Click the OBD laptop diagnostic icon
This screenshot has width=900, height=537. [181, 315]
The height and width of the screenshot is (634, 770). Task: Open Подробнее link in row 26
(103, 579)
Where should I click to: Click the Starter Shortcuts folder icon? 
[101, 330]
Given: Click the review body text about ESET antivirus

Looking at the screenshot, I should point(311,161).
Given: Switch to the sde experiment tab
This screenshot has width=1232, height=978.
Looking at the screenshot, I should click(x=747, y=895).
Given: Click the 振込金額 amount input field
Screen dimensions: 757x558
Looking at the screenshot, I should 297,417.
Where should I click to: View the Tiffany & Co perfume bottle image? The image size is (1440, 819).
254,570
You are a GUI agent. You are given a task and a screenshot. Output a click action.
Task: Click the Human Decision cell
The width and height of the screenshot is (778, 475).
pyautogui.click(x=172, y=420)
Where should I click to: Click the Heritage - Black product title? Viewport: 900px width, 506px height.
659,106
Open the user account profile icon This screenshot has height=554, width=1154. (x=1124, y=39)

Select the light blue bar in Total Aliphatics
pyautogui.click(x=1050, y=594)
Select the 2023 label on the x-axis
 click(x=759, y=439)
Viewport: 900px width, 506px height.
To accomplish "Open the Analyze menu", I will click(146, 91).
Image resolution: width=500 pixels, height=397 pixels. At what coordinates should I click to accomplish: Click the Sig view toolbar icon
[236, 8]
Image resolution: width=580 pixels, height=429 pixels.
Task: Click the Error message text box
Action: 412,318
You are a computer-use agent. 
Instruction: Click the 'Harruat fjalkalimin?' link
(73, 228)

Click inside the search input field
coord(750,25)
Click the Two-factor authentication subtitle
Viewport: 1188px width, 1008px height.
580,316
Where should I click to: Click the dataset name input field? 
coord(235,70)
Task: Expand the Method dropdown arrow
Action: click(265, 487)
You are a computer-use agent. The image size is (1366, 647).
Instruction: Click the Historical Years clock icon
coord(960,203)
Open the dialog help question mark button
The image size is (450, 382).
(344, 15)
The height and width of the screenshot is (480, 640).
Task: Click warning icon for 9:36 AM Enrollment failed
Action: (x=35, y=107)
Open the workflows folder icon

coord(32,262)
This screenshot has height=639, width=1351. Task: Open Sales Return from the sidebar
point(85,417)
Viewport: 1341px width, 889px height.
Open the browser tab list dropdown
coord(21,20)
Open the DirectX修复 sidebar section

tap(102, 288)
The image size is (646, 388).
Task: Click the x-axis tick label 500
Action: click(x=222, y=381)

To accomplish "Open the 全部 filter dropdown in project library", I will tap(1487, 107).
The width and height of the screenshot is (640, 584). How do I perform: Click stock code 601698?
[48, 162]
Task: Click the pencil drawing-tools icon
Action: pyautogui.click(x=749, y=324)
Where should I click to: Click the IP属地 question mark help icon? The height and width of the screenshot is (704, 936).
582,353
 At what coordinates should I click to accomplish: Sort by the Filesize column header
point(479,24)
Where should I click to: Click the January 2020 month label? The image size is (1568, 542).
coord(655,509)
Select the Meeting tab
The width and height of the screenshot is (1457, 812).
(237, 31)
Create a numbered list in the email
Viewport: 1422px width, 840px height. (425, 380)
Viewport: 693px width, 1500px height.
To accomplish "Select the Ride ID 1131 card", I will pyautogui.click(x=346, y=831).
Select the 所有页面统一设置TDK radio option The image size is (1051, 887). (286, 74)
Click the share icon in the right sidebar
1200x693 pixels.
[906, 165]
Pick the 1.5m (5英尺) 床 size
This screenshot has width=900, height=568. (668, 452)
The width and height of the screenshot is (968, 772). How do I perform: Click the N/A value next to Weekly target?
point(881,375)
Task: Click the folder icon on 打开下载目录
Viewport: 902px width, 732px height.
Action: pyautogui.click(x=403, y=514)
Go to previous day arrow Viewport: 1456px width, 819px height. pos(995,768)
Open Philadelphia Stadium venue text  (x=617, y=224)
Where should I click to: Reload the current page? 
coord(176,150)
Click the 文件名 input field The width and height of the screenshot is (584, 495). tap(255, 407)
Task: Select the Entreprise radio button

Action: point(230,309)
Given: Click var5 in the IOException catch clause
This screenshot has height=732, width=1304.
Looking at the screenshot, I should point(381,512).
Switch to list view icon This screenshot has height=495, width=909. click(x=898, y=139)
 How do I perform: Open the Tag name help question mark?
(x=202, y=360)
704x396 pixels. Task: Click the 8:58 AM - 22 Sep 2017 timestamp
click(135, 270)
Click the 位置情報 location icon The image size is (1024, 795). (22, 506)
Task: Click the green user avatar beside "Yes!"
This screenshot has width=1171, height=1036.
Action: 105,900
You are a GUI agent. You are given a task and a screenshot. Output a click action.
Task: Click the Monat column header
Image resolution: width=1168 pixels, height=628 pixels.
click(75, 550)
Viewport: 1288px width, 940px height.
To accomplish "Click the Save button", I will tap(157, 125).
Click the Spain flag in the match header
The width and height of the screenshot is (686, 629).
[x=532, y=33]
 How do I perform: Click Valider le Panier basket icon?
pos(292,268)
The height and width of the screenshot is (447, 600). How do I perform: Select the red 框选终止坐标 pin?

_____

> **Problem to work on**
Check each line above for the string "user" and show the ones that have it.

> **Solution to the exercise**
Open the user account profile icon This screenshot has height=554, width=1154. (x=1124, y=39)
Task: Click the green user avatar beside "Yes!"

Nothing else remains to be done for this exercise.